-- BEGIN EXTRACTED INFORMATION --
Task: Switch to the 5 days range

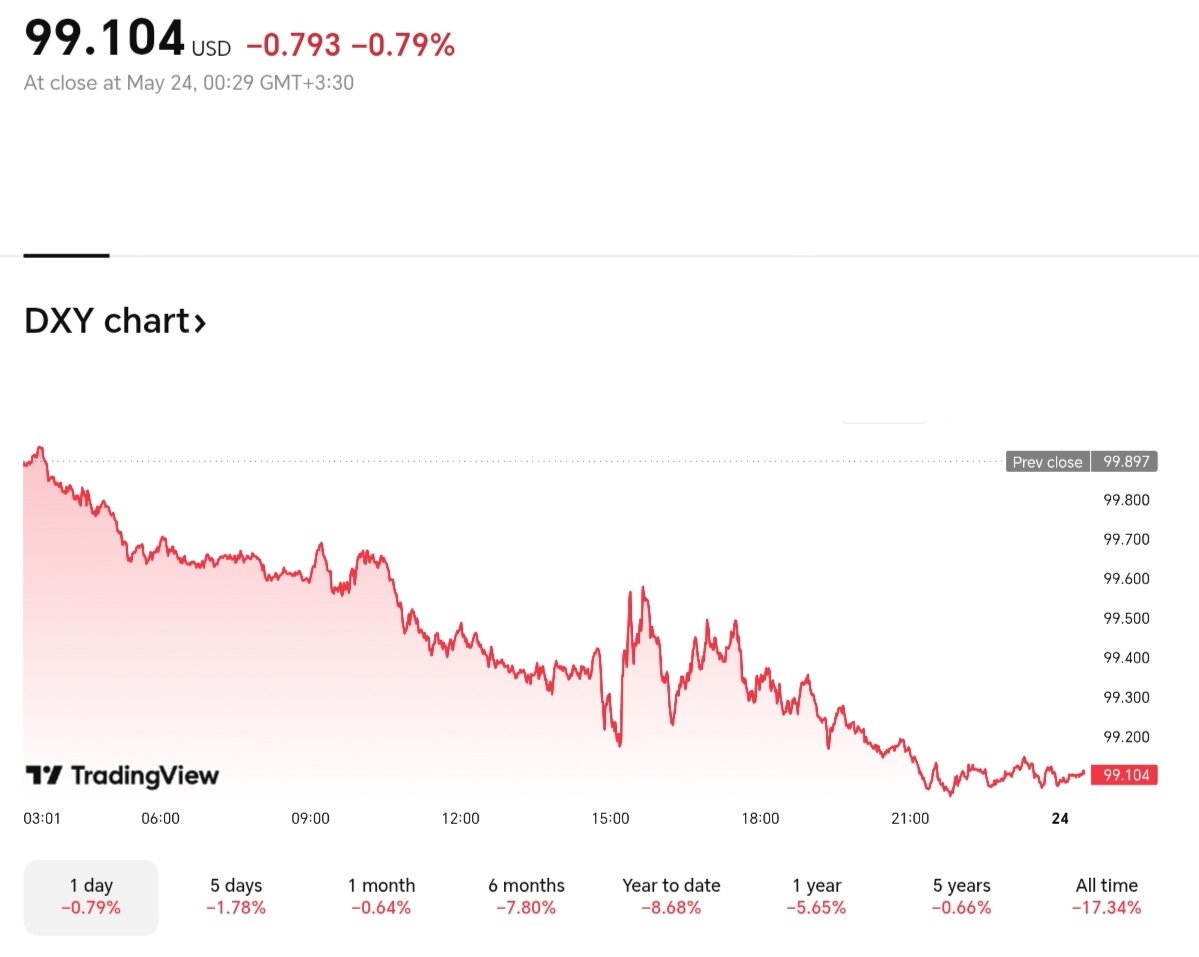Action: 236,896
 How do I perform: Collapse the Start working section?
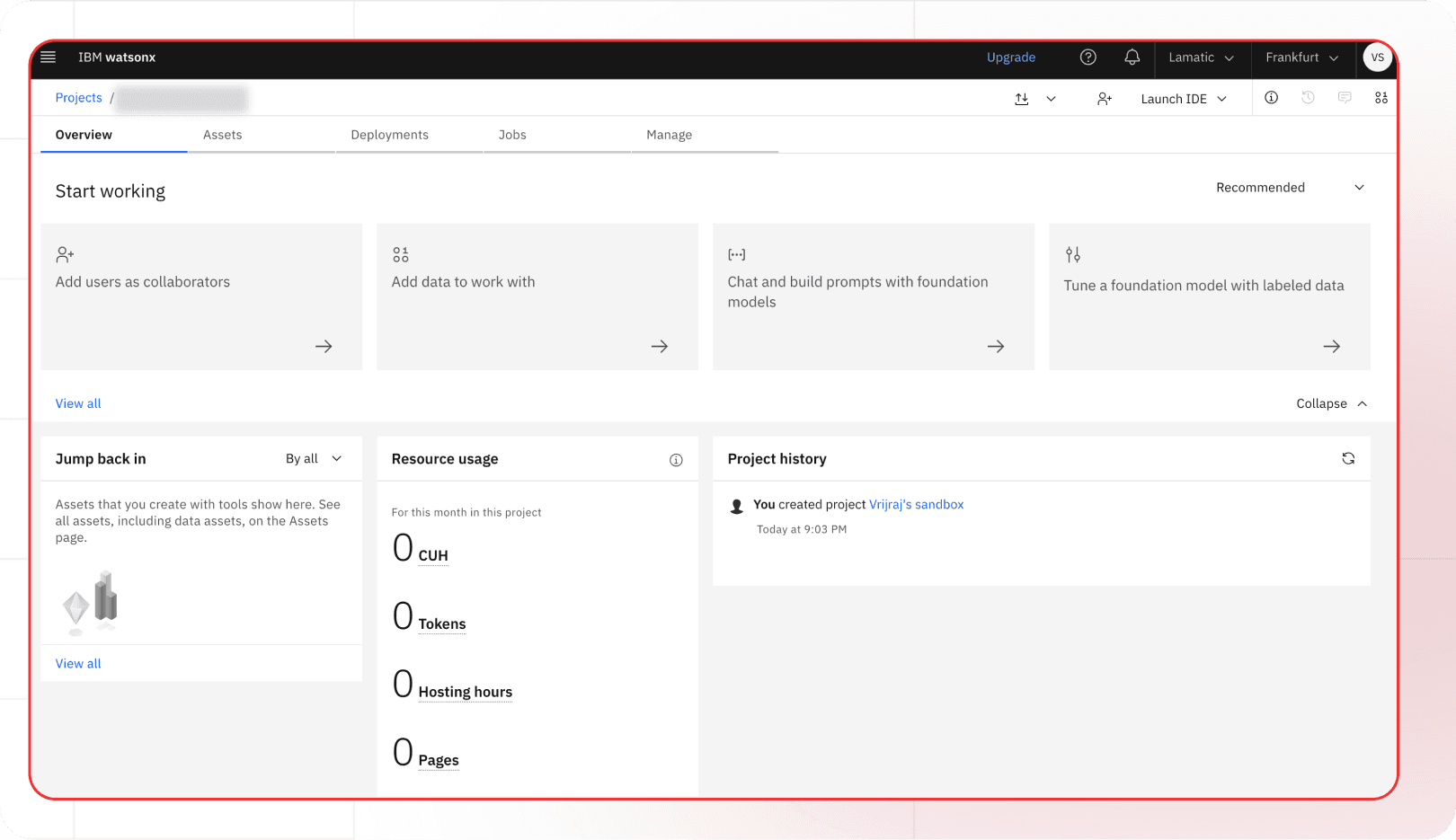[x=1331, y=404]
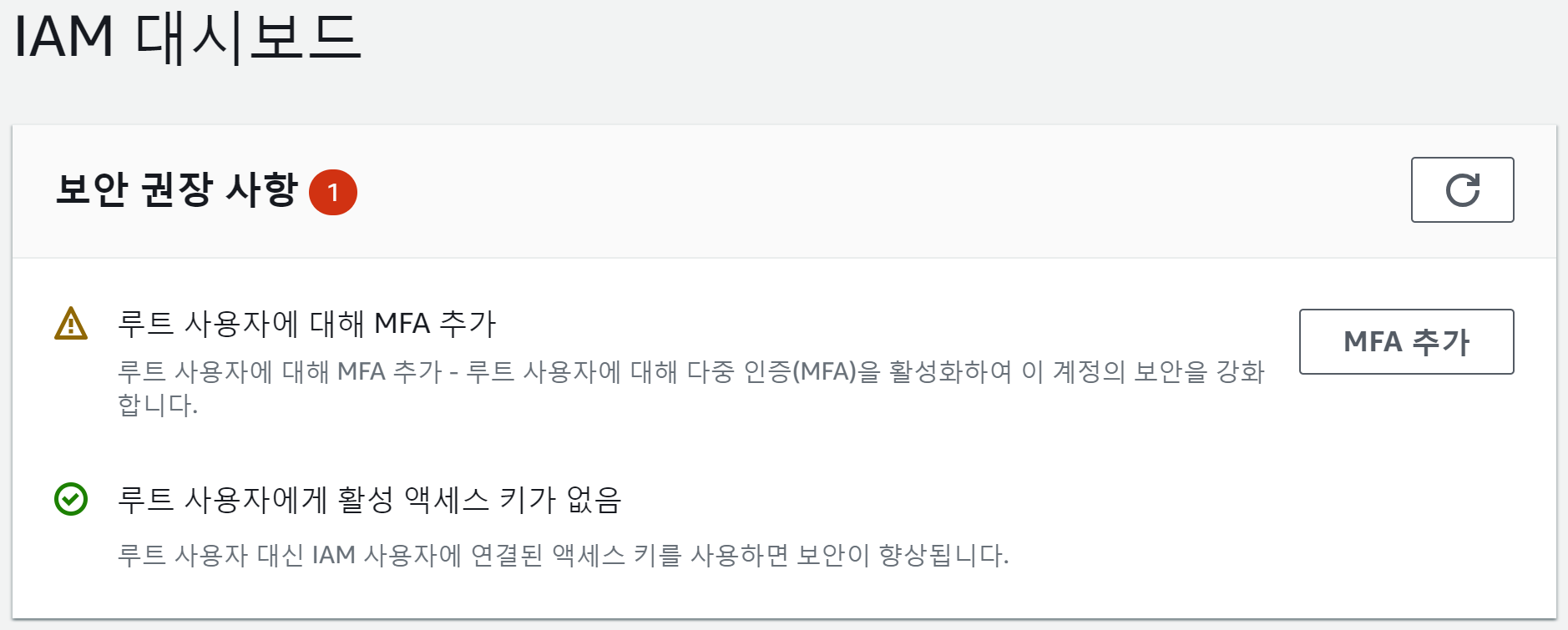Click MFA 추가 at the end of the first recommendation title
Screen dimensions: 1568x630
pos(435,323)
-- END EXTRACTED INFORMATION --
_SET TASK_
Pull out each line above that contains the string "working", copying it unchanged.

_SOLVED PROBLEM_
 How do I perform: Collapse the Start working section?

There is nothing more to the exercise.